The accurate description of density and concentration fluctuations is essential for the understanding of complex systems, mixtures and solutions. Fluctuations directly relate to thermodynamic properties such as partial molar volumes and -enthalpies, derivatives of chemical potentials, and isothermal compressibility [1]. Particle number fluctuations can be expressed as volume integrals over the pair distribution function (PDF), so-called Kirkwood-Buff integrals (KBI) [2], which provide a link between thermodynamic data and nanoscale structural properties [3]. KBI theory is an exact theory, valid for any solution or mixture in thermodynamic equilibrium, and it is widely used in physical chemistry and biochemistry.
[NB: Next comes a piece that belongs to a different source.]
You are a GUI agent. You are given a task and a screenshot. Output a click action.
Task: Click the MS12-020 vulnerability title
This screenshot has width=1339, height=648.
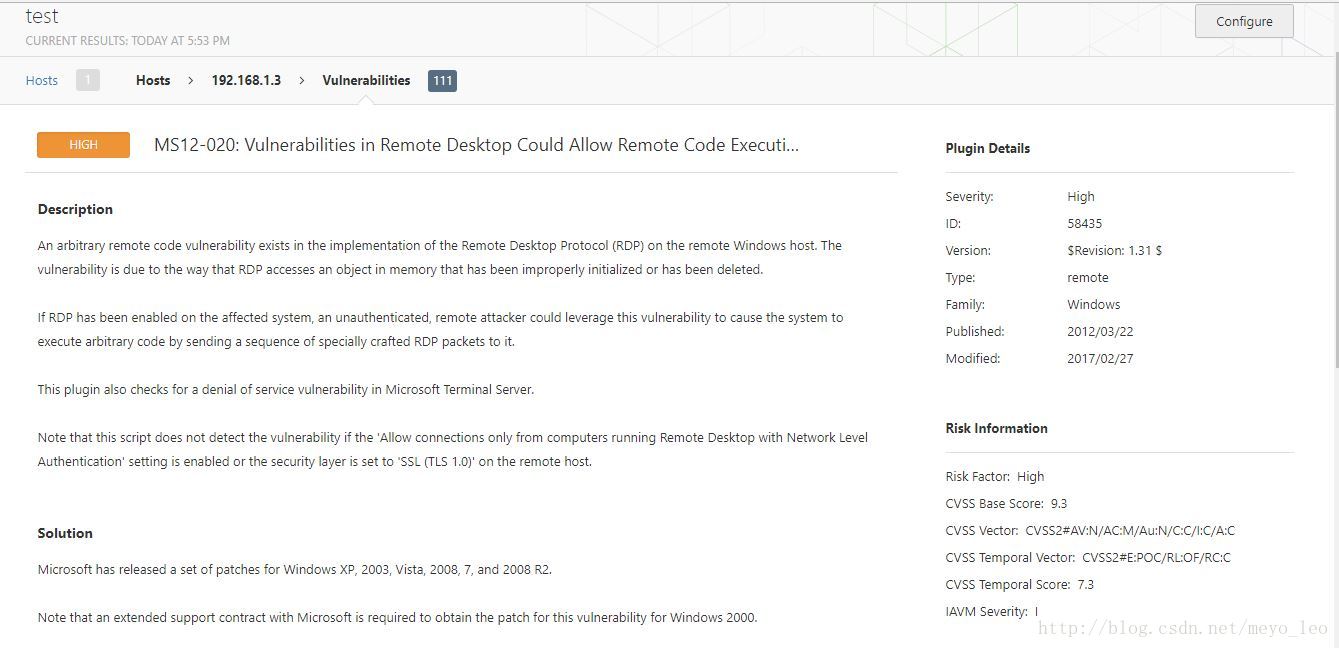tap(476, 145)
Until recently, however, for systems of great structural complexity and/or long-range correlations, KBIs could not be obtained accurately from molecular simulation because of severe finite size errors in (i) the long-range part of the PDF and (ii) its integration over volume. For both problems, efficient solutions have been proposed in the last few years. Ganguly et al. [4] and Cortes et al. [5] have devised new finite size corrections of the PDF that are considerably more accurate than all previous schemes [6]. Krüger et al. [7] have shown that the slow convergence of the volume integrals is because the standard integral truncation is unphysical. They have developed the correct finite volume generalization of KBI theory and fast converging extrapolations to the infinite volume limit. These conceptual breakthroughs have triggered a vivid activity in KB theory [8, 9, 10], which has been applied to ionic solutions [11], biological molecules, force field development [12], multicomponent fluids [13].

It is expected that the scope of KBI theory and concentration fluctuations will keep growing in coming years, with new applications to critical phenomena, ionic liquids, nematic phases, solid solutions etc. This will bring about new theoretical challenges such as the handling of long-range correlations, anisotropy, and internal degrees of freedom in molecules that will be discussed in the workshop.

Various other recent approaches in statistical mechanics of liquids and solutions will also be discussed, such as the combination of molecular simulations for the short-range part of the PDF with an approximate solution of the Ornstein-Zernike integral equations for the long-range part. In this respect, the recent combination of Monte-Carlo results with the hypernetted-chain approach has proved particularly successfully [9].

The calculation of accurate local thermodynamic properties from these approaches (fluctuation and/or KBI), was used to better understand the size dependence of thermodynamic properties and the link between structure of matter and thermodynamics from microscopic, mesoscopic to macroscopic scales. A consequence of these findings was to show the coherence between the concentration fluctuation/KBI approach, the Gibb’s thermodynamic of surfaces and the thermodynamics of small systems (nanothermodynamics) by T. H. Hill [14, 15].

From a practical point of view, the approaches offer new theoretical tools to investigate thermodynamic properties from the knowledge of the behavior of small numbers of individual elements or particles. In that sense it is well adapted to extract accurate thermodynamic properties from first principal calculations or from the simulation of heavy systems like biological systems or colloids. These points will be presented and discussed in the workshop. Another application is the analysis of images from microscopy that also will be addressed in the workshop. 

Given the new insights and fast progress in the field over the last few years, there is now a strong need to bring together the leading researchers in order to discuss the strengths and limitations of the various approaches. The workshop will be a great opportunity to discuss the state of the art and future developments and to generate new ideas both for further progress in methodology and novel applications.